Re: King of the Nerds App – James Chu
Ever since a young age, my inner nerd manifested itself stronger than even my Asian parents might have liked. Learning long division before the other toddlers in kindergarten quickly cemented my dominance in mathematics, later allowing me to advance to Mathcounts nationals in middle school and attend the most prestigious of math camps in high school. I was sure to develop the skill toolkit crucial to every to every self-respectable nerd; while other peers were out busying themselves with “sports” or “a girlfriend” or even “a life”, I made sure to learn how to speak knowledgeably about science (ultimately leading my high school team to Science Olympiad nationals for the first time), forming a bridge club, and, of course, devoting a significant time to music. While I could name all the major piano composers from every major music period, I could not even tell the difference between Backstreet Boys and N-Sync. In my spare time, I spent hundreds of dollars on Magic: the Gathering cards and trained my Pokemon extensively. While other kids were sneaking out, my friend and I would secretly wake up to play Starcraft online (it was the only time we could play because we had to hog the phone line for a dedicated dial-up connection).
Through college, I continued my streak of nerdiness by participating in egg drop competitions and programming an Othello AI and took a class about Lord of the Rings and its similarities to Wagner’s Ring cycle. I won a variety of all-around nerd competitions that involved everything from CS trivia to trebuchet construction to a sudoku variant superimposed on a word puzzle (Google Games, twice, and the Microsoft Puzzle Challenge, whose wikipedia page proudly displays my team, Tyrannosaurus PAX). It was in college when I experienced the vibrant Bay Area puzzle culture that culminated in designing a 6PM-to-noon LOST-themed puzzle hunt that required participants to solve puzzles while descending hatches or following a compass that led them to a giant electromagnet on campus. My online dating handle is named after an arena shooter, and I have earned a total of eight (8) impossible badges on flash game aggregator Kongregate. I have qualified for the Platinum league in Starcraft II, and on my bib for my first half-marathon (which… alright, fine, is not that nerdy), I printed “ZEALOT CHARGE”, which is, of course, the upgrade that allows your Zealots to move from being ambling octogenarians to whirling dervishes of death (The “Centrifugal Hooks” Baneling speed upgrade was my second choice). My brushes with celebrities include having a photo taken with one of the most famous Starcraft II casters, HDStarcraft, and riding in the same train as the US/World Puzzle/Sudoku champion, Tom Snyder.
I am excited to dominate or even have a chance to experience the miracle of reality TV. I wholly believe that reality TV is some of the most exciting TV available and able to showcase some of the highest and lowest emotions in the human emotive spectrum. In fact, my first and only fantasy sports experience is based off Survivor. Anyway, send this to all the other so-called competitors: “There are 1,000 buckets, one of them contains poison, the rest of them are filled with water. They all look the same. If a pig drinks that poison, it will die within 30 minutes. What is the minimum number of pigs to you need to figure out which bucket contains the poison within one hour?” Doubt that 90% of them will be able to get it. Booyah. I’ll be waiting for your call.
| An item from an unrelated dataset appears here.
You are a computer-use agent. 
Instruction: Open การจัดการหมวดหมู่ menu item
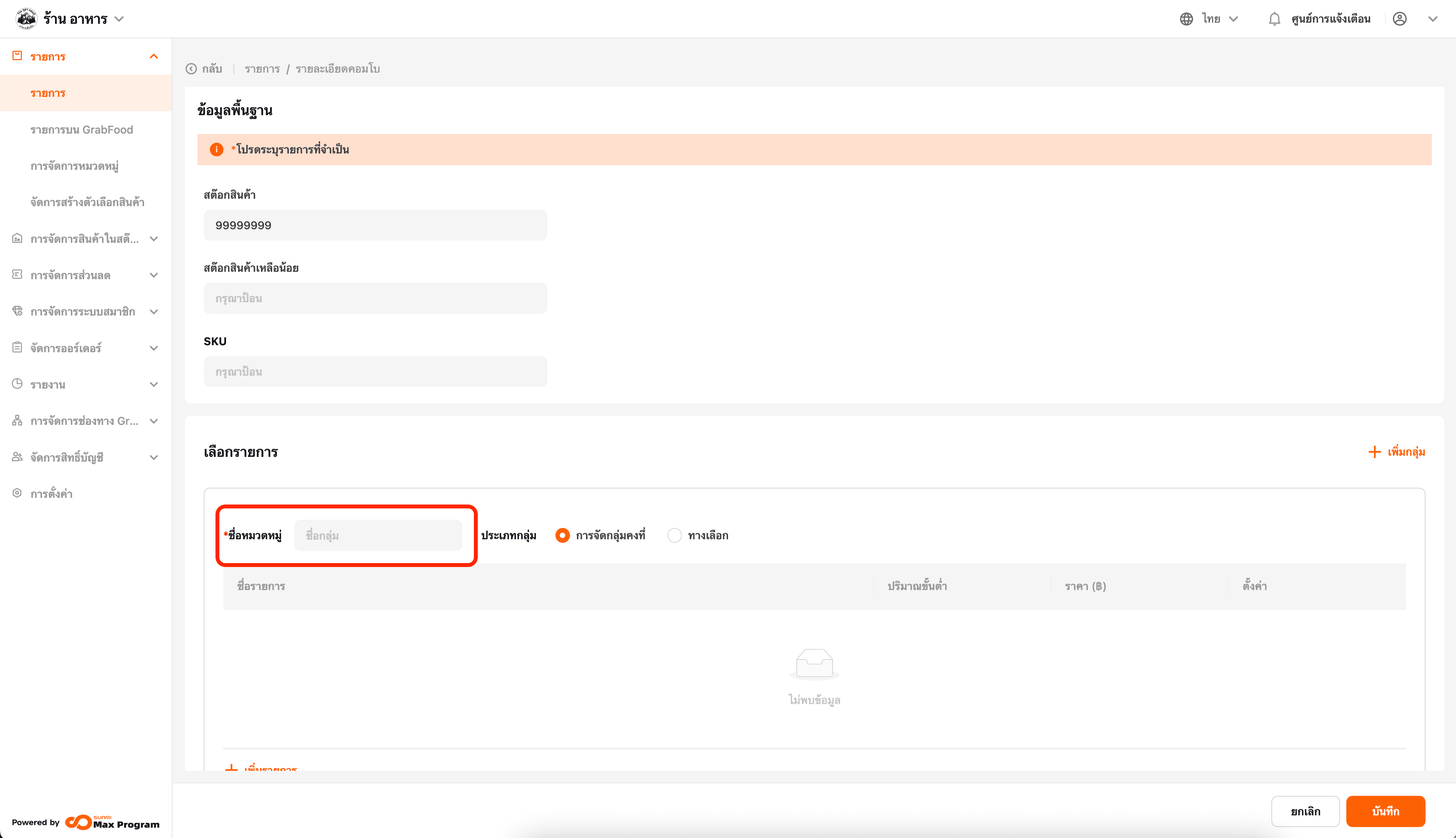(x=75, y=166)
- I have always wanted to apply for a reality tv show. if not just for validation. !??!?!
- “what reality tv show would you apply for”, yes. fine. “amazing race”, blah.
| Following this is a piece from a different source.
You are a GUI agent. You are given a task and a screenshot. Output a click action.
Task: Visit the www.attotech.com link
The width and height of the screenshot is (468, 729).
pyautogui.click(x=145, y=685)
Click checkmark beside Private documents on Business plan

- the puzzle hunts actually did mean a lot to me in college. definitely things that I had a lot of fun doing, that I’m proud of my performance at. but that will come in a later entry
- I don’t think I’m seriously applying for this show, but if you really were to get accepted to a reality tv show, would you put your life on hold!?
- writing the email was a super fun exercise. for whatever reason. maybe it’s because I got to brag backhandedly. because it’s fun to reminisce about past achievements. because it’s fun to be proud of being a nerd. because it’s fun to think about your life thematically.
- really, hands down, google games wins and microsoft puzzle challenge were definitely in the top 10 highlights of college. same with LOST: the game. can’t wait to list my top 10 highlights of college.
- I would like to throwdown the brainteaser to my readership. I do think it’s quite clever and interesting. good luck.